Third-degree price discrimination

In this type of price discrimination, the prices vary depending on the location of the customers or simply market segmentation. The seller is presumed to be able to differentiate between his consumers’ classes and as a result, charges different prices depending on the class of the consumer. Those consumers with high social class will be charged high prices compared to those consumers considered to be of low social class. A good example of this kind of price discrimination is the student and senior price discrimination often exercised in a variety of shows such as drama, movies and concerts. It is easier to note that children, students and adults are charged different prices to enjoy the same service (Sloman 196).

Price skimming

In this type of price discrimination, prices vary over time from the time of its introduction into the market to the time the product establishes itself in the market. Therefore, when a product is just new in the market, its price is normally high but as the price elasticity of demands gets higher with time, the suppliers tend to reduce on price due to various factors such as entrance of substitutes goods or due to surplus production.

Combination

This is a type of price discrimination that combines other types of price discriminations such as the first degree, second degree and third-degree price discrimination (Greenhut, Norman and Hung 90).

Reasons for price discrimination

The main purpose for price discrimination especially to the suppliers or vendors is to maximize profit by making sure that they capture the consumers’ surplus in the market (Salvatore 240). Let’s take an example of two firms, one practicing price discrimination while the other does not. This is illustrated in the following diagrams

Reasons for price discrimination

The first diagram indicates a supplier who does not exercise price discrimination while the second diagram represents the supplier or vendor who practices price discrimination. In the first case, a fixed price P is available to all consumers and thus the supplier earns revenue equivalent to area PAQO and the consumer’s surplus is equal to the area above PA. In the second diagram, the supplier earns revenues from two market segments with one market segment being consumers with low price elasticity while the next one having high price elasticity. The total revenue of the vendor or supplier is equal to the profits of both markets combined which is P1 B Q1 O and E C Q2 Q1. If the two market segment profits are added together, the supplier who practices discrimination turns out to be earning more revenue than the one who doesn’t. This is basically because the vendor has converted a large portion of the consumers’ surplus and made it a producer’s surplus.

Conclusion

Theoretically, price discrimination seems to be bad however, economically, it is the best practice by business community to maximize their profit especially by discriminating price according to class difference. The high price charge on high-income earners somehow compensates for the low prices paid by the low-income earners on the same good and still the producer remains with surplus. However, if price discrimination is misused, it may lead to the exploitation of consumers.

Works Cited

Greenhut, Melvin L., Norman, George, Hung, Chao-shun. The economics of imperfect competition: a spatial approach. Cambridge University Press, 1987.

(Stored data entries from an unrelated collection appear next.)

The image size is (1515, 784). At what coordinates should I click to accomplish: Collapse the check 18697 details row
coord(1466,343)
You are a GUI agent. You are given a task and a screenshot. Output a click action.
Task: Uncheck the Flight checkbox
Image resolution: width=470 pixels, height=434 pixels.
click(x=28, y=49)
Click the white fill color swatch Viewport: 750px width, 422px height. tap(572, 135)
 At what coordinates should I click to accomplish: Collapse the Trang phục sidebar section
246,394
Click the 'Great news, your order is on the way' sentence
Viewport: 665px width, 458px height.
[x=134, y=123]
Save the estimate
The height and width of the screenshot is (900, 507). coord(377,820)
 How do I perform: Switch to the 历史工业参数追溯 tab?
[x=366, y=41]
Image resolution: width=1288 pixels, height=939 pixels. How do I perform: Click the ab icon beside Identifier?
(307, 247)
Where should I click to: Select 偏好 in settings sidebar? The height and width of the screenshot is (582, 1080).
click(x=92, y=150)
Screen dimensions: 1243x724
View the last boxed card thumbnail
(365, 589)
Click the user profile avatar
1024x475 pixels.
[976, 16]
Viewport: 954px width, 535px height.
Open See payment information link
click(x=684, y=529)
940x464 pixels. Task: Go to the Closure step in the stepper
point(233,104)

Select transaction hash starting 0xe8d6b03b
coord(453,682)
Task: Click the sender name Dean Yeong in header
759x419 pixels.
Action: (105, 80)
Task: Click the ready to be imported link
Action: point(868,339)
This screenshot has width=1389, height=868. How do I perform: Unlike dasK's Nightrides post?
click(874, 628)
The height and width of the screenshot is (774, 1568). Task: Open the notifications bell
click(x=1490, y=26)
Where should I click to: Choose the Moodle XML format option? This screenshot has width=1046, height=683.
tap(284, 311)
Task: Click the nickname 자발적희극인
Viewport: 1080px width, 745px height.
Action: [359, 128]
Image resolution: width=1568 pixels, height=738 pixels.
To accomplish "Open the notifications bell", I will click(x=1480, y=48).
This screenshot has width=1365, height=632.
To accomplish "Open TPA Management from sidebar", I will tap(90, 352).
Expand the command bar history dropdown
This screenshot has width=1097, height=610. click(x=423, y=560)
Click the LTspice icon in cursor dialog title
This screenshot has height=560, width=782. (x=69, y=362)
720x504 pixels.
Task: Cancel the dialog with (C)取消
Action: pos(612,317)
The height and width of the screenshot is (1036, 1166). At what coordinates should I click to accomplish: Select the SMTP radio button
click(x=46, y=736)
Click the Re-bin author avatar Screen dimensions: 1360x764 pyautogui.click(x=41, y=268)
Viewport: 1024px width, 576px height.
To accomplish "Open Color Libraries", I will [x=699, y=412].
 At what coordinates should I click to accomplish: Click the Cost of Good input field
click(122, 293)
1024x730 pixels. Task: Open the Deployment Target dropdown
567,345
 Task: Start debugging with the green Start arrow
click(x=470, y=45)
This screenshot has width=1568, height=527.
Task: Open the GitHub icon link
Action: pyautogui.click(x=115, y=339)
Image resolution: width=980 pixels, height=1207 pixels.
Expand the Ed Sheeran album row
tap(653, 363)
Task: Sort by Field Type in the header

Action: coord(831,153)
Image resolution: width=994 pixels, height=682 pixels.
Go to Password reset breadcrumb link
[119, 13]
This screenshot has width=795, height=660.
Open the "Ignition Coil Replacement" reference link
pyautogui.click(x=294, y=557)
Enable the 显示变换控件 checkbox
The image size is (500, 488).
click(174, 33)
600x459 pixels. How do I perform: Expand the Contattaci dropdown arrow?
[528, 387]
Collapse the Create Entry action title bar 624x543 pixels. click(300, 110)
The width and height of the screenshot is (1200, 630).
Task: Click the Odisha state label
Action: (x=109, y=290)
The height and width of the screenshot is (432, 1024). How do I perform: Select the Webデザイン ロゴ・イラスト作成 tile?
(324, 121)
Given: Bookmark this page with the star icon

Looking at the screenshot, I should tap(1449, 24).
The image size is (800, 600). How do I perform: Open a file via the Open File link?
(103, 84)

Mas-Colell, A., Whinston, M., and Green, J. Microeconomic Theory, Oxford University Press,1995.

Phillips, Louis. The economics of price discrimination. Cambridge University Press, 1983.

Price discrimination. Marketing Guide. Web.

Salvatore, Dominick 4th Ed. Schaum’s Outline of Microeconomics. McGraw-Hill Professional, 2006 pp 235-240.

Sloman, John. Economics. Financial Times Prentice Hall, 2006 pp 197-180.

Varian, Hal. Intermediate Microeconomics, 7th ed. W.W. Norton, 2005.